In short, our study proposes a candidate for the treatment of prion diseases and establishes FEHTA as a unique drug discovery platform for prion and other diseases where modulation of the level of a cellular protein is beneficial. Moreover, because there is a plethora of biochemical steps whose inhibition could lead to depletion of cell surface PrP, PrP-FEHTA has the potential to identify various classes of active compounds that could be valuable probes to study PrP biosynthetic and intracellular trafficking pathways.

Last but not least, abrogation of cell surface PrP expression is potentially an innovative approach to treat Alzheimer’s disease (AD). AD is hallmarked by the brain deposition of plaques constituted mainly of hyperphosphorylated tau protein and amyloid β (Aβ).
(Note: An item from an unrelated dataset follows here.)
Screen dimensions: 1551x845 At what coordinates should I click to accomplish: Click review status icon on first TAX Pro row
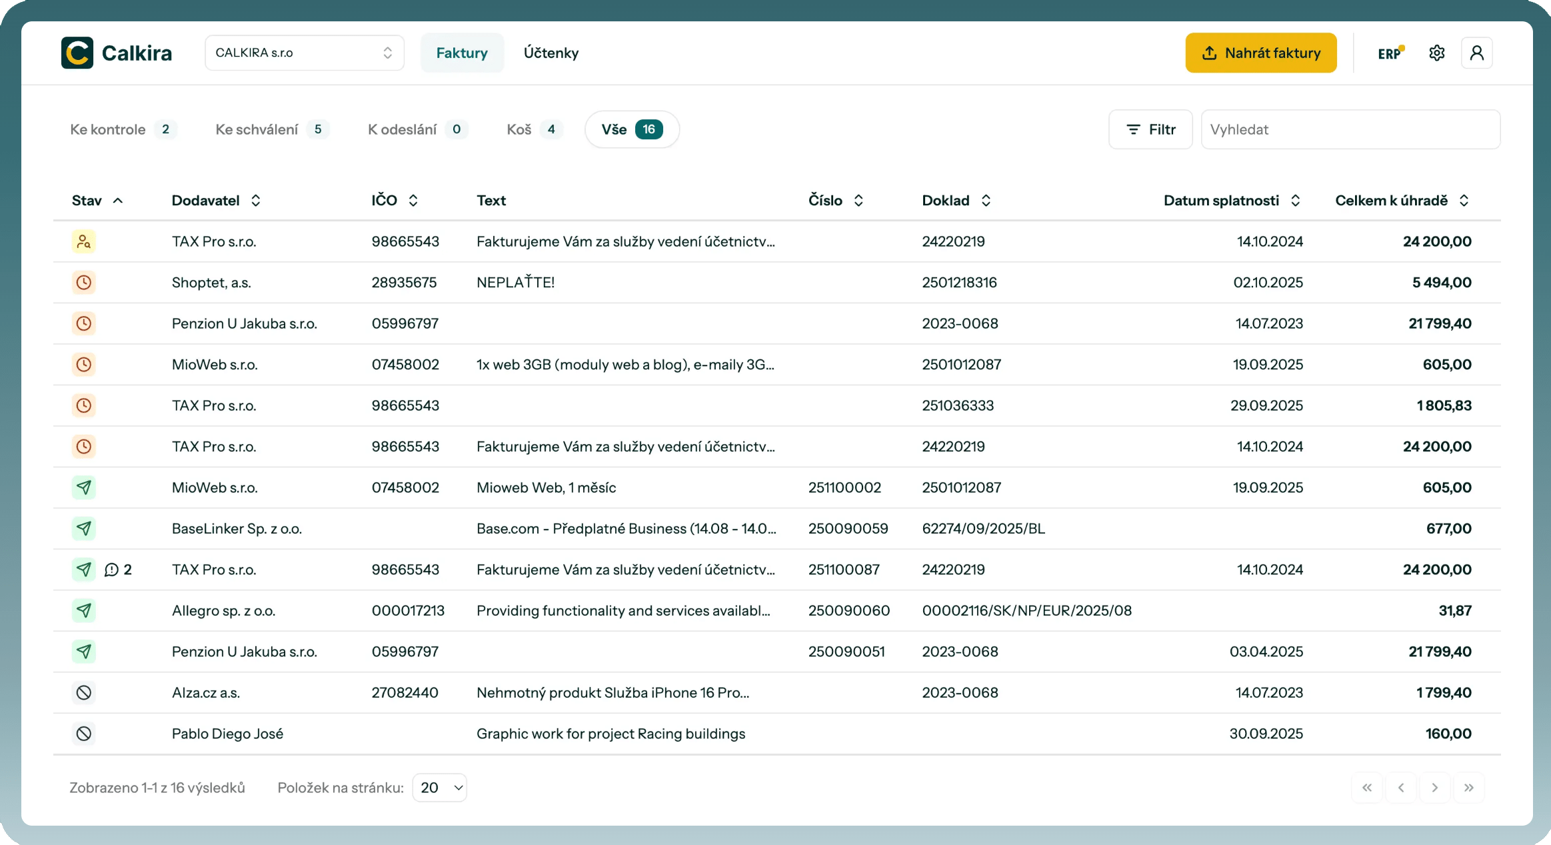(83, 241)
Inasmuch as PrP is a cell surface receptor for Aβ peptide oligomers and mediates their synaptotoxic effects (55), neuronal death (56), and memory impairment in transgenic Alzheimer’s mice (57), molecules inhibiting PrP expression at the neuronal surface may exhibit neuroprotective properties in AD.

Materials and Methods

SI Materials and Methods contains a detailed description of PrP-FEHTA, TR-FRET data analysis, assay performance analysis, cell viability measurements, immunocytochemistry, and high-content analysis. It also describes the methods used to analyze the compounds mode of action such as biotinylation of cell surface proteins and Western blot analysis to quantify cell surface and intracellular PrP, and RT-PCR. Details are given about animal treatments, cell treatments, cell culture, and statistical analysis.